NO WRITER ATTRIBUTED

America is committed to the destruction of Nazidom, to a policy of victory though the heavens fall. With each new move of the Administration, more ground slides out from under the non-interventionist cause. As the country rapidly nears a definite plump on the belligerent side of the fence, the desperate importance of a final triumph becomes clearer and clearer, and gigantic productive and military efforts become a crusade. But neither the beating of war's drums nor the grim, inevitable prospect of years of blood and sacrifice should be allowed to destroy Uncle Sam's sense of proportion as to the real goal. Without a great deal more thought and action in the spirit of President Roosevelt's campaign for the first of the four freedoms in Russia; without foresight and preparation for a post-war world, the best America can hope for from her participation is a negative quantity.

Religious freedom in Russia is a very thin "opening wedge" indeed. War is a time of quick and violent change, of surging idealism and consequently unparalleled opportunity, and it is surprising that Mr. Roosevelt has not been quicker to realize this. In spite of the terror and chaos abroad, and in spite of our conviction that the tragedy is for us as well as them, America does stand in a relatively favored position. It is in our power to direct the course of the war and of the final settlement because our strength is so vital to the Allies. Certainly we should be eager to speed all aid to the anti-Nazi forces. But does that mean that we have no further duty or service to perform for the world? Can we not demand an explanation of why Lord Halifax opposses a federated Europe after the war, of Anthony Eden's return to the repressive principles of Versailles, of what kind of liberalism Mr. Churchill plans for England after the war--the same Mr. Churchill who a few years ago vilified the New Deal in public speeches? Is the demand for religious tolerance in Russia really an opening wedge, or just a sop for the Catholics who care? If England goes along a reactionary political path, it can hardly be expected that Soviet Russia or any other important European nation will follow the lone example of the United States.

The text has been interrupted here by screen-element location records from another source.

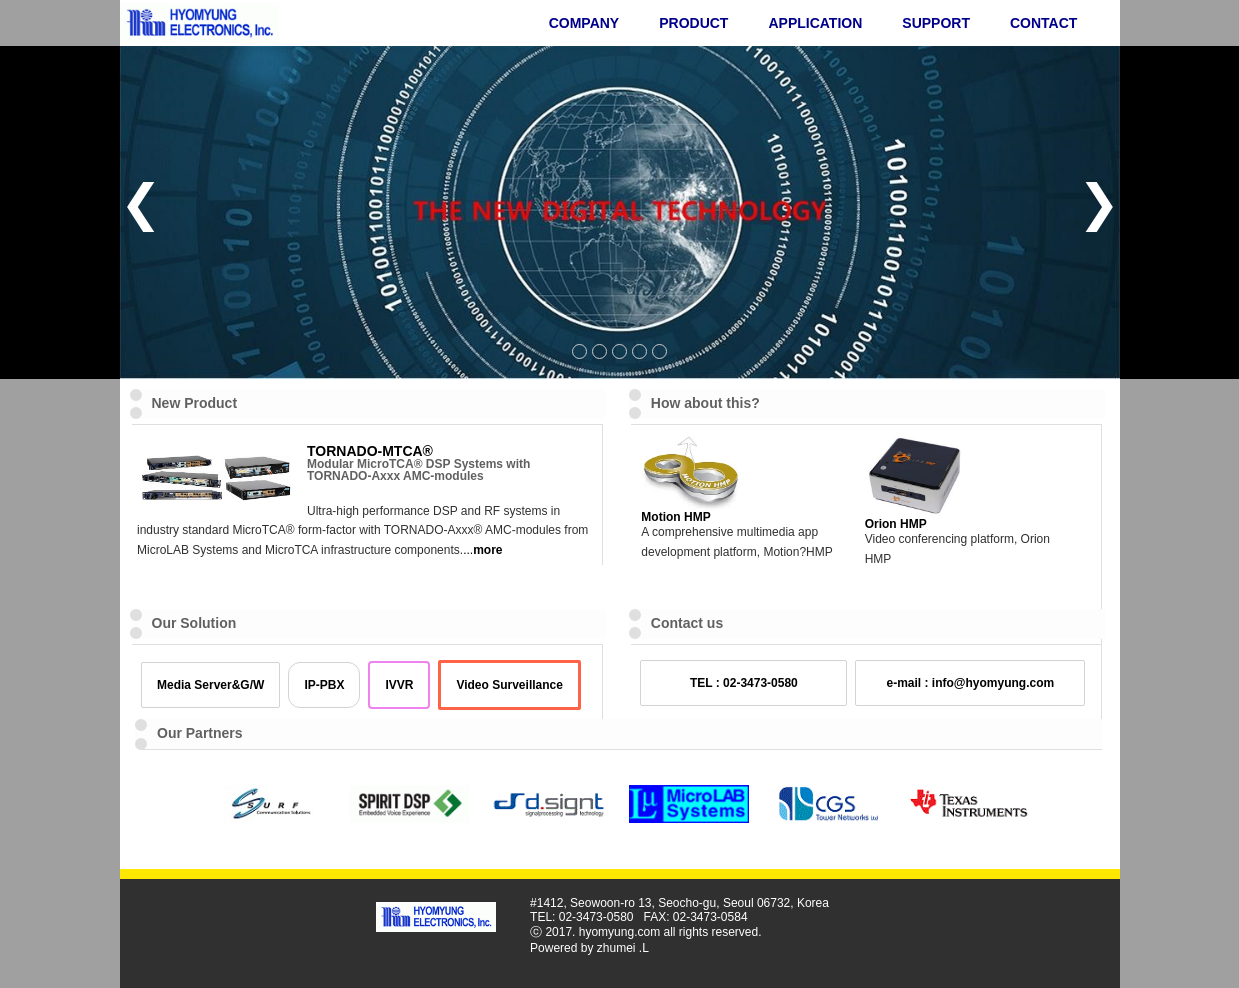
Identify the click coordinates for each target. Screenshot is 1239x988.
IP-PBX (324, 685)
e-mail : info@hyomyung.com (970, 683)
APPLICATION (815, 23)
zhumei (616, 948)
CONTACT (1043, 23)
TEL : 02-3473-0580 (744, 683)
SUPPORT (936, 23)
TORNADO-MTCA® (370, 451)
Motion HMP (675, 517)
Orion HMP (896, 524)
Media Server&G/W (210, 685)
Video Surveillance (509, 685)
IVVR (399, 685)
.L (644, 948)
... (482, 550)
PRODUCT (693, 23)
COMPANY (584, 23)
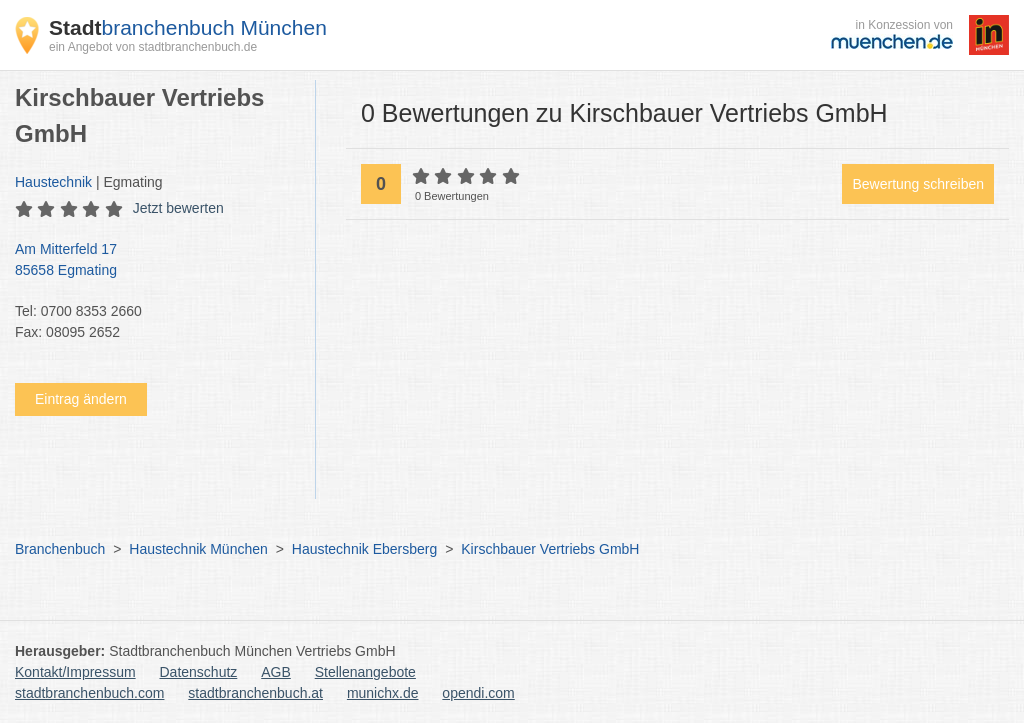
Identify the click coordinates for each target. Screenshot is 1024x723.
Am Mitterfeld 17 (155, 261)
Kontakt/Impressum (75, 672)
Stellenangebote (365, 672)
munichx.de (383, 693)
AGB (276, 672)
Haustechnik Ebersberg (365, 549)
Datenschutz (199, 672)
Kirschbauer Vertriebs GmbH (550, 549)
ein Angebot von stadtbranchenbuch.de (153, 47)
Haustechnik (53, 182)
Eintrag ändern (81, 399)
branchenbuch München (188, 27)
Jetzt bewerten (178, 208)
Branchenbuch (60, 549)
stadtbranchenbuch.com (89, 693)
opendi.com (478, 693)
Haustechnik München (198, 549)
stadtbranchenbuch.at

But can even our own country take a holier-than-thou attitude? It's true, America can justly claim to be the most democratic world power, but there are ever-present threats within as well as without which demand a liberal dose of "eternal vigilance." What about Georgia's Governor Talmadge, the Dies and Rapp-Coudert committees, the hounding intolerance of the "justice" dealt out to Bridges and Browder? These are sinister ripples which could easily become a whirlpool of suppression. However fine the direction of Roosevelt's foreign policy, what about the hypocrisy and backhandedness of his means? What about the banning from the ballot of the Socialists in many states last November, and the New York business men's conference which avowed a preference toward fascism over Socialism? And "Socialism" is a brand for New Dealers in their vocabulary. The problem of the Midwest has not had its quota of thought and discussion, perhaps because it is political dynamite. A hotbed of isolationism, this section is not likely to support enthusiastically a full-scale war; yet when the war is over its people will presumably be asked to submit to a trade-pact tariff-lowering policy, which they feel is a sock at their bread-basket. And what steps are being taken against the post-war flames of hate which make any sane treatment of a defeated enemy impossible? Lastly, is there any hope that Congress will knife through political morass and public let-George-do-it-iveness to solve the problem of wartime inflation, and so cushion the eventual shock?

There can be no compromise with Hitler; at last Americans are being awakened to the fact that his way or ours must rule. But the country needs to be aroused to something else: the dangers of an unplanned future, and of anti-democratic sentiments already looming large in the land of the free. America must realize that isolationism and neutrality are outmoded concepts, not just in this crisis, but for good. She must assume her place and her responsibilities in a war world, and she must lay firm foundations now for a League with teeth in it, as well as for true democracy at home and abroad. The idealistic phrases of World War I may mock us now. But they should not chill the hearts that hope for a more lasting society of nations. The American people must become united on peace aims as well as war strategy, and there is no time to lose.